In the foregoing chapter we have merely considered the general
conditions under which alone the transcendental faculty of judgement
is justified in using the pure conceptions of the understanding for
synthetical judgements. Our duty at present is to exhibit in
systematic connection those judgements which the understanding
really produces a priori. For this purpose, our table of the
categories will certainly afford us the natural and safe guidance. For
it is precisely the categories whose application to possible
experience must constitute all pure a priori cognition of the
understanding; and the relation of which to sensibility will, on
that very account, present us with a complete and systematic catalogue
of all the transcendental principles of the use of the understanding.
Principles a priori are so called, not merely because they contain
in themselves the grounds of other judgements, but also because they
themselves are not grounded in higher and more general cognitions.

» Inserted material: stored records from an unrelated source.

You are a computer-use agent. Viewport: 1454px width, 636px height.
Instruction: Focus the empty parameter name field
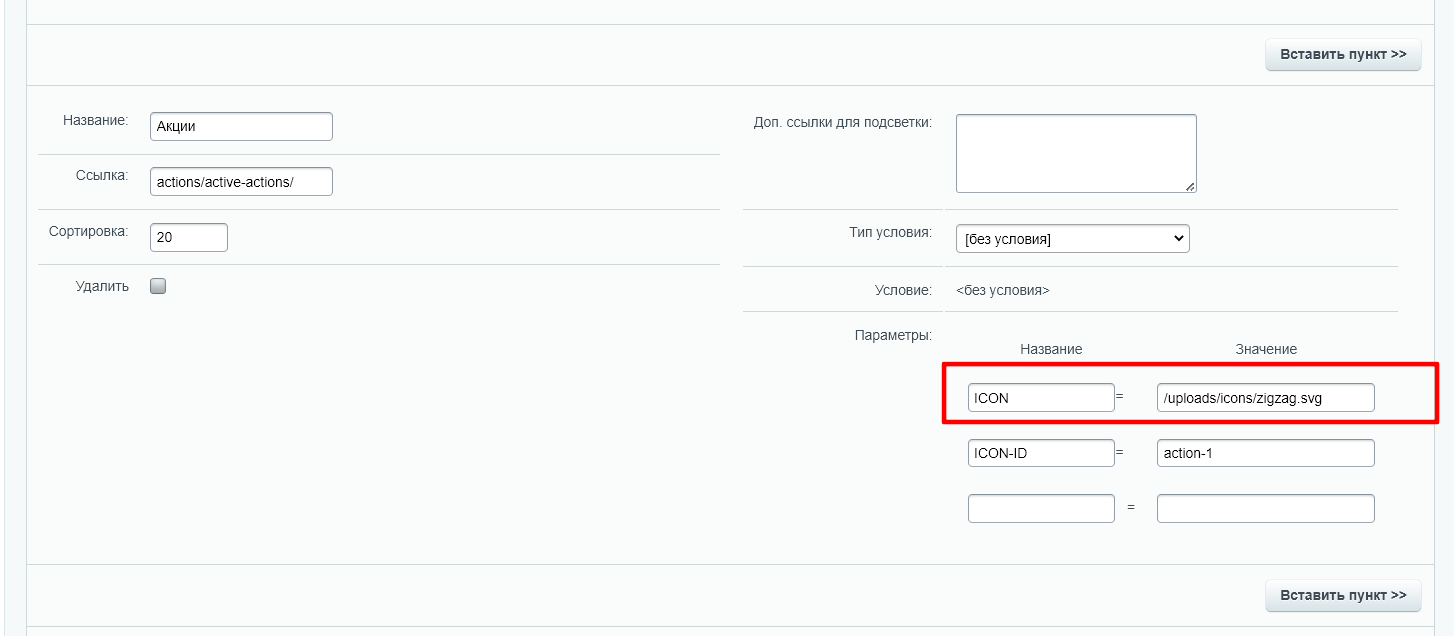1040,508
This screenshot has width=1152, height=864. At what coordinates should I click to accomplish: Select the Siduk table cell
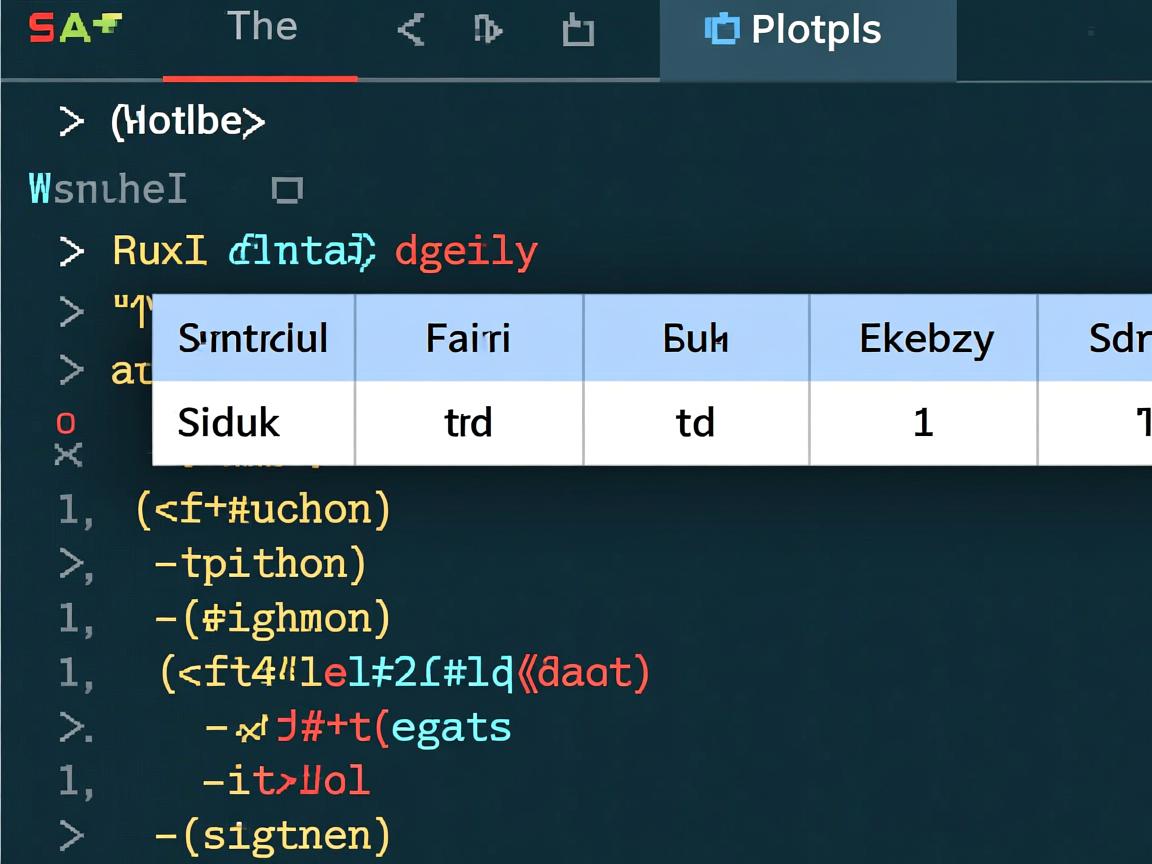click(x=229, y=422)
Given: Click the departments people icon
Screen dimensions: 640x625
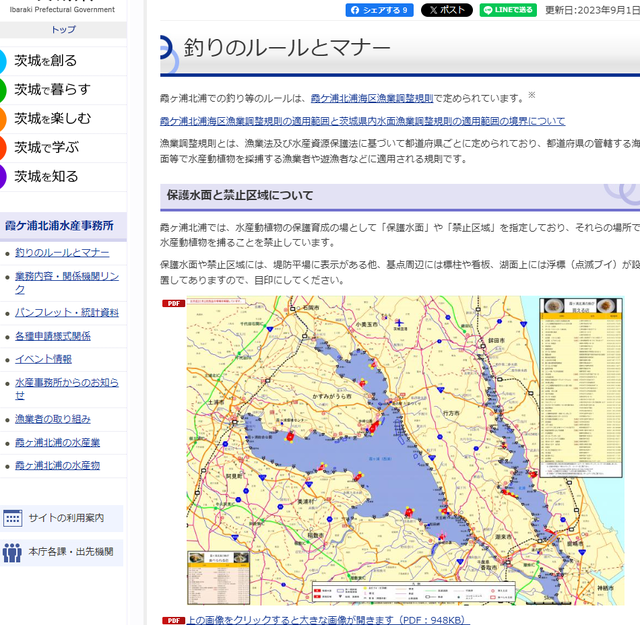Looking at the screenshot, I should [13, 551].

This peculiarity, however, does not raise them altogether above the
need of a proof. For although there could be found no higher
cognition, and therefore no objective proof, and although such a
principle rather serves as the foundation for all cognition of the
object, this by no means hinders us from drawing a proof from the
subjective sources of the possibility of the cognition of an object.
Such a proof is necessary, moreover, because without it the
principle might be liable to the imputation of being a mere gratuitous
assertion.
In the second place, we shall limit our investigations to those
principles which relate to the categories. For as to the principles of
transcendental aesthetic, according to which space and time are the
conditions of the possibility of things as phenomena, as also the
restriction of these principles, namely, that they cannot be applied
to objects as things in themselves- these, of course, do not fall
within the scope of our present inquiry. In like manner, the
principles of mathematical science form no part of this system,
because they are all drawn from intuition, and not from the pure
conception of the understanding. The possibility of these
principles, however, will necessarily be considered here, inasmuch
as they are synthetical judgements a priori, not indeed for the
purpose of proving their accuracy and apodeictic certainty, which is
unnecessary, but merely to render conceivable and deduce the
possibility of such evident a priori cognitions.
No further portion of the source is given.